Genetic factors may play a role in the so-called sporadic cases. The discovery of mutations in SOD1
in 2-7% of sporadic cases 18-21
supports this notion. Unfortunately, we had no information on prior familial history of ALS for probands in our study. Under some assumptions, we can, however, roughly estimate the genetic effects on sporadic ALS cases. If we assume that number and age distribution of first degree relatives did not differ between familial and sporadic probands, the accumulated person-time can be partitioned into two parts, 10% for familial and 90% for sporadic probands, given that around 10% cases are familial. By multiplying the age-specific incidence rates of the reference group to the observed person-time, as well as an assumed “real” relative risk for familial ALS (contrary to the observed relative risk in our study), the expected number of ALS cases in relatives of familial probands could be calculated (termed “A”). Similarly, the expected number of cases among relatives of sporadic probands, assuming no genetic effects, can also be estimated (termed “B”). The role of genetic component in the 90% sporadic cases could thus be assessed as a ratio (((observed ALS cases) - A)/B). We observed 46 cases among the siblings and children, thus, by assuming a “real” relative risk for familial ALS as 75 (half the value of monozygotic co-twins), the ratio was 3.9 for siblings and children of sporadic probands.
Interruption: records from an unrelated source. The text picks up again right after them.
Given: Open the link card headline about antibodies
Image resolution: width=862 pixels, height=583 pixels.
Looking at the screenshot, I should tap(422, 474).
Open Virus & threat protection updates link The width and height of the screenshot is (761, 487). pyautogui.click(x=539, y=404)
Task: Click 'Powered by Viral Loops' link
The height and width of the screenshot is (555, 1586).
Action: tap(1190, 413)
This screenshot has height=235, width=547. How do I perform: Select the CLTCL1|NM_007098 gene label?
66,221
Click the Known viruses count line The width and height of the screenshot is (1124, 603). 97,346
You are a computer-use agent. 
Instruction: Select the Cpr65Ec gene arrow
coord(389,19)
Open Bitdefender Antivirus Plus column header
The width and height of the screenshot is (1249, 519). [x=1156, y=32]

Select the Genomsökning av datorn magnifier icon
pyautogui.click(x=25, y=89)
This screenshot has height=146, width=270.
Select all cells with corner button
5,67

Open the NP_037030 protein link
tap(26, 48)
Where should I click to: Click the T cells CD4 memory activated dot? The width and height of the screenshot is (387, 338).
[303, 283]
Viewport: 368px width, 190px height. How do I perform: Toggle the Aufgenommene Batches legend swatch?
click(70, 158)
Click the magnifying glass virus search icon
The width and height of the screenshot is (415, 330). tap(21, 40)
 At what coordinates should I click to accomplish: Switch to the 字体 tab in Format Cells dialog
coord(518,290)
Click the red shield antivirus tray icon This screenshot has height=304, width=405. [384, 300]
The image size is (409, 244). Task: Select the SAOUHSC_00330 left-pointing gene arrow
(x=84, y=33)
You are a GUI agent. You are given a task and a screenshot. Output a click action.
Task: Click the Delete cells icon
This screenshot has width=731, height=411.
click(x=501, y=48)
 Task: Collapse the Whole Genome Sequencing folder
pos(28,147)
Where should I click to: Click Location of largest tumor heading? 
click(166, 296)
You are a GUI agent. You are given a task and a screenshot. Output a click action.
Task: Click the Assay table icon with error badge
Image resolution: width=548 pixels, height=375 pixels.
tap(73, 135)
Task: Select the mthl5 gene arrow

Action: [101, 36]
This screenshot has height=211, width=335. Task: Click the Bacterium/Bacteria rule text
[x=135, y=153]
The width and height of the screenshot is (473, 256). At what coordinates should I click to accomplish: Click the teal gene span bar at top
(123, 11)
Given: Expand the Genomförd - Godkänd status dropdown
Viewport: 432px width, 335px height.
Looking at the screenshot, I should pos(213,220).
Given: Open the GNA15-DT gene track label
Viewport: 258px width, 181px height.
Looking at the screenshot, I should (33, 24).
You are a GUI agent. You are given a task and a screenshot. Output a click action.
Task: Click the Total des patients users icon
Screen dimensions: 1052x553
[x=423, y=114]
Finally, we observed only two monozygotic twin pairs with concurrent ALS and could not compare the relative risks between monozygotic and dizygotic co-twins of ALS patients. But the fact that the relative risk among all co-twins of ALS probands was double that of the singleton siblings together with the even more striking relative risk among the monozygotic co-twins strongly suggests a significant role of genetics in ALS etiology. Studies able to pool twin registers from different countries are preferably warranted.
Despite limitations discussed above, our study has several significant strengths. First is the prospective cohort design, population-based approach, large sample size, and the close to complete and long-term follow-up. Second is the unbiased identification of familial history of ALS through computerized nationwide registers, which minimized the possibility of exposure misclassification. And finally, we were able to compare the relative risks of ALS between blood relative and spouses, between siblings and children, and between co-twins and singleton full siblings, of ALS patients. These strengths ensured both the validity and uniqueness of our study.
In conclusion, we observed an almost 10-fold increase in ALS risk among the siblings and children, but not spouses, of ALS patients in Sweden. The excess risk appeared higher among the siblings compared to the children, and probably also among those with a maternal proband compared to those with a paternal proband. The excess risks were most notable when the proband patients were diagnosed at a younger age, indicating a major genetic role in familial ALS, particularly for early-onset ones. Future studies in different populations are warranted to confirm our observations.